А. ЛЕВАНДОВСКИЙ: Как?…

С. БУНТМАН: «Какой же он либерал, если хотел служить своей стране?» Вот в вопросе Алексея выплескивается все искажение терминов, все искажение понятий, вся псевдополемика, вся пропаганда, которая вот в наше постсоветское время существует.

А. ЛЕВАНДОВСКИЙ: Да не говорите! Нечто подобное может… такой же вопрос можно задать и о патриоте. «Какой же он патриот, если…» — я не буду развивать эту тему.

С. БУНТМАН: Да-да-да-да-да. Какой же он патриот, если он за личную свободу человека, личную свободу предпринимателя, какой же он патриот? Алексей, точно так же можно перевернуть ваш вопрос.

А. ЛЕВАНДОВСКИЙ: Да, полное искажение. Это, кстати, тоже не вина, а беда. Искажение понятий…

С. БУНТМАН: Да-да-да. Я потому говорю, что он очень показателен, этот вопрос.

А. ЛЕВАНДОВСКИЙ: Как раз трагедия-то в том, что людей, подобных Милютину, было ничтожно мало в аппарате государственном Российской империи.

С. БУНТМАН: Еще один вопрос, может быть, последний вот сейчас, но который мы постоянно сами себе будем задавать — это воспроизводство… ну, так, говоря сухо, кадров, и государственных тоже.

А. ЛЕВАНДОВСКИЙ: У нас очень много зависит от таких, что ли, компаний, зависит от общего курса, зависит от того, кто на престоле. Как правило, смена власти — это смена команды. Мало того, перемены настроений… вот Александр был… у Николая все стабильно, у Александра — смена настроений — смена команды. Вот в условиях такого пунктирного развития, когда либералы держатся у власти хотя бы с оговорками 3-4 года, а потом их разгоняют вообще напрочь, чтобы привлечь к делу в отношении Царства Польского… ну, западная губерния, когда там запахло жареным. Здесь очень трудно говорить о воспитании кадров. Вот. То есть, тоже одна из трагедий.

С. БУНТМАН: А вот самостоятельно…. мы только что говорили о воспроизводстве неких форм самоуправления…

А. ЛЕВАНДОВСКИЙ: Да.

С. БУНТМАН: Это то, что… и то же самое, воспроизводиться кадры должны, в принципе, сами.
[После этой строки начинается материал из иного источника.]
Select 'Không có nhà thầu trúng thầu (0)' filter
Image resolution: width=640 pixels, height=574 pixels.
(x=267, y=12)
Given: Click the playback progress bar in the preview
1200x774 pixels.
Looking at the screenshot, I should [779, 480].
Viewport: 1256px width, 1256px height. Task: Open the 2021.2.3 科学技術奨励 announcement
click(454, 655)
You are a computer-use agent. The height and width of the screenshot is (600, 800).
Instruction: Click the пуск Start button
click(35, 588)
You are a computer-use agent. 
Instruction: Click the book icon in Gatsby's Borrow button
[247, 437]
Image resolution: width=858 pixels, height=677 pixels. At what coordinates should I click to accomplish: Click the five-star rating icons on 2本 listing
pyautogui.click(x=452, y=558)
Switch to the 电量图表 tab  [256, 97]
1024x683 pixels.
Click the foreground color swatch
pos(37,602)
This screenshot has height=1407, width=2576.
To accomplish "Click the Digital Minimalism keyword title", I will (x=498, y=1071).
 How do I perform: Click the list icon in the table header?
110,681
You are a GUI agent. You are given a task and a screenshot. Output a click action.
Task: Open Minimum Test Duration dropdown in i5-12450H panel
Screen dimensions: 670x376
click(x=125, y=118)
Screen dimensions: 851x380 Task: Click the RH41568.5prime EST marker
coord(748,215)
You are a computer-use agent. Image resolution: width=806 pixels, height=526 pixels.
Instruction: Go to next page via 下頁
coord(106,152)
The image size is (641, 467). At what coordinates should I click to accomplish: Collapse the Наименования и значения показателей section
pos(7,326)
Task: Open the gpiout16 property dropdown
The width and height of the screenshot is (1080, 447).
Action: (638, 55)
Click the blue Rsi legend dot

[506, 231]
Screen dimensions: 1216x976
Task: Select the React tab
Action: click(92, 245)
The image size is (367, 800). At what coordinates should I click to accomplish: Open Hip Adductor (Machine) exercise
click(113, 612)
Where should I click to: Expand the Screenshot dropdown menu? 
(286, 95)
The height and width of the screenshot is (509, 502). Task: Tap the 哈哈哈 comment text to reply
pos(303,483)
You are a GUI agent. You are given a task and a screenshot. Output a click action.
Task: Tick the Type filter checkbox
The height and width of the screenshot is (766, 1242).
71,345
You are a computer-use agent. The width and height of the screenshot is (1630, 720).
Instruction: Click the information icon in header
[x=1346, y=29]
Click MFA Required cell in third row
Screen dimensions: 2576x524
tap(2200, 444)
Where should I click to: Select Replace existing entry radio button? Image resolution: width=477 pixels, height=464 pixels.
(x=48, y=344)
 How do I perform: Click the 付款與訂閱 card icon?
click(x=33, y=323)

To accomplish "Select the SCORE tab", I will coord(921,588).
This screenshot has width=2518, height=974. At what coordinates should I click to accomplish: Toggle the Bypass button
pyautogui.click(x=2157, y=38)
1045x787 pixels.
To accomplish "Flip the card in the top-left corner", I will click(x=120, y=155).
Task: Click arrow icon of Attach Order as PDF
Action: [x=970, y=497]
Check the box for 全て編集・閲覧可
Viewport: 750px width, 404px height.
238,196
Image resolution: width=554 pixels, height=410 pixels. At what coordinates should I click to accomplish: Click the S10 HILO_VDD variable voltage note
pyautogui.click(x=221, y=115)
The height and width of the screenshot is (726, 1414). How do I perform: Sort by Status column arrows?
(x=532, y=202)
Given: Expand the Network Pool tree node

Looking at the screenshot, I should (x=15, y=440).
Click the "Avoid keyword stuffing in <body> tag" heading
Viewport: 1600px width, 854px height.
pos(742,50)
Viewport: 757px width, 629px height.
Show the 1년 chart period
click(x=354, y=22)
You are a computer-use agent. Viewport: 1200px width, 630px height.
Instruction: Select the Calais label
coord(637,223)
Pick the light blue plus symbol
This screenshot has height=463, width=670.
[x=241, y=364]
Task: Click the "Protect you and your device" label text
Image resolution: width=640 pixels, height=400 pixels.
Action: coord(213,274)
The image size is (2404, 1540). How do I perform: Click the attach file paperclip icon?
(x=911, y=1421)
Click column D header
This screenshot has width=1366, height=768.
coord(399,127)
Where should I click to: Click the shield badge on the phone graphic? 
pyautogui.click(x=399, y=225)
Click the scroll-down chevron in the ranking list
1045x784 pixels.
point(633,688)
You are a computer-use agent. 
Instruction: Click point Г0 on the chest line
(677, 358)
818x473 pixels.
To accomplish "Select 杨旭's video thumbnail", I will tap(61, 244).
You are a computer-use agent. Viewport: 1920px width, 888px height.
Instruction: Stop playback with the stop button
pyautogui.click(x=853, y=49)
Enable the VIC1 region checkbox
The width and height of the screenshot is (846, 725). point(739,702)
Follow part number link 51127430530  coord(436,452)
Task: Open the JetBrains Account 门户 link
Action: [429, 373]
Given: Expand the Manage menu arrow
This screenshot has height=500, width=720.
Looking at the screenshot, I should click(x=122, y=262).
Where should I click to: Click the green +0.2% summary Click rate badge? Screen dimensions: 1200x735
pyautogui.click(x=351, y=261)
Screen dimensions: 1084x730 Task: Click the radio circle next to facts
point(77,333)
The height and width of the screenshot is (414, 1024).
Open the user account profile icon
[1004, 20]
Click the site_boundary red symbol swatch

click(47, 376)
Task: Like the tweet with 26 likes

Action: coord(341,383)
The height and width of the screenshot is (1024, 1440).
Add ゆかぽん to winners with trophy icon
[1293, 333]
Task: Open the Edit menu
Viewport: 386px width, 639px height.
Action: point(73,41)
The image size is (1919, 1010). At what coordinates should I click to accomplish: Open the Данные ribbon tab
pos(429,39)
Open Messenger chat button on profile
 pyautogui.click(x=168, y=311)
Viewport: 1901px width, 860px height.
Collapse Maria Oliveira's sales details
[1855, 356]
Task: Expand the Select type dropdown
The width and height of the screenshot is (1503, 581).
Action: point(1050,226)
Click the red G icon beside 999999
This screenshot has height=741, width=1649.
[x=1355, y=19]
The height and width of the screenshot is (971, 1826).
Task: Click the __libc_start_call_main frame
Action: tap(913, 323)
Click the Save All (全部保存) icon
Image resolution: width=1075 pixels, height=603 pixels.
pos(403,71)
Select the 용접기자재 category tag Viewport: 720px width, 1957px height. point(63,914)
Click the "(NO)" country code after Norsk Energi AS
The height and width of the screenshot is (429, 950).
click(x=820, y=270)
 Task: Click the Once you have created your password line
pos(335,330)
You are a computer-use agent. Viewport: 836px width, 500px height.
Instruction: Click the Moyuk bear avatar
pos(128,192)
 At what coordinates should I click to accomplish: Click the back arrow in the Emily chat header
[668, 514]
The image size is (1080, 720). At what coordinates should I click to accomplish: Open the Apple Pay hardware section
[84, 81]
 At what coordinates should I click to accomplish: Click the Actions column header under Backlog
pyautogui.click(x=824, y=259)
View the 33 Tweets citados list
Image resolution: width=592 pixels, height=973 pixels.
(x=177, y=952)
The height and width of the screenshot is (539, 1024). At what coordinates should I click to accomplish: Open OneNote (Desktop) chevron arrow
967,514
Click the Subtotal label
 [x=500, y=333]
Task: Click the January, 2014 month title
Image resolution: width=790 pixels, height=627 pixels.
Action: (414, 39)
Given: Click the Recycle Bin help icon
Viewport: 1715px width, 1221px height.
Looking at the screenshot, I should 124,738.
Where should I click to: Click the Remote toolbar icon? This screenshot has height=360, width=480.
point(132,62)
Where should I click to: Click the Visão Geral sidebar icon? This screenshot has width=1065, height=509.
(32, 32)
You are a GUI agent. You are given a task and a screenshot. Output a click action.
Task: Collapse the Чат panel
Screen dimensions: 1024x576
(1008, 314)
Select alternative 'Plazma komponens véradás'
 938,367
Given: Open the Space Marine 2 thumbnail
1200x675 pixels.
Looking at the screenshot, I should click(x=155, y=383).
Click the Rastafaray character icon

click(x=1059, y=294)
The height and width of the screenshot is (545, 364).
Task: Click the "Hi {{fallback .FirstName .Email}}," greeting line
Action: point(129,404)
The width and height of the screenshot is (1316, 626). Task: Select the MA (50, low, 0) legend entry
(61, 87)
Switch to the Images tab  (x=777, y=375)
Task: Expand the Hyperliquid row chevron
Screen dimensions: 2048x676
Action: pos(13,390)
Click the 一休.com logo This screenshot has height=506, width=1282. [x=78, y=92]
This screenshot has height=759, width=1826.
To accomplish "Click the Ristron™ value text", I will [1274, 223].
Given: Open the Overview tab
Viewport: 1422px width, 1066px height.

Это чудесная машина, которая работает при личной свободе…

А. ЛЕВАНДОВСКИЙ: Если она работает на своем ходу, если туда палки не вставлять…

С. БУНТМАН: … да, при политических свободах она начинает воспроизводиться. В очень часто неприятных для существующей власти формах, но необычайно полезных для страны в целом.

А. ЛЕВАНДОВСКИЙ: Для страны в целом. А власть должна думать о стране в целом. Вот проблема. Но, очевидно, ее придется еще постоянно ставить. Она плохо решается в этой стране.

С. БУНТМАН: Да, да.

А. ЛЕВАНДОВСКИЙ: Государство должно действительно заботиться об общих интересах. Оно, как правило, заботится об интересах узкой группы лиц и своих собственных. Вот мы имеем то, что имеем.

С. БУНТМАН: Андрей Левандовский, наша программа «Наше все 2» в рамках проекта «Не так», совместного с журналом «Знание — сила». И в следующий раз мы, в декабре, мы посмотрим, в какой это будет… в какую из суббот это будет, мы поговорим о Дмитрии Милютине. Да, и вот здесь развернулась всевозможная полемика о знаках препинания. Я признаю свою частичную неправоту. Так что, это хорошо бы посмотреть, конечно. Это замечательно. Уточнить термины, друзья мои — это такое упоительное занятие. Всего доброго.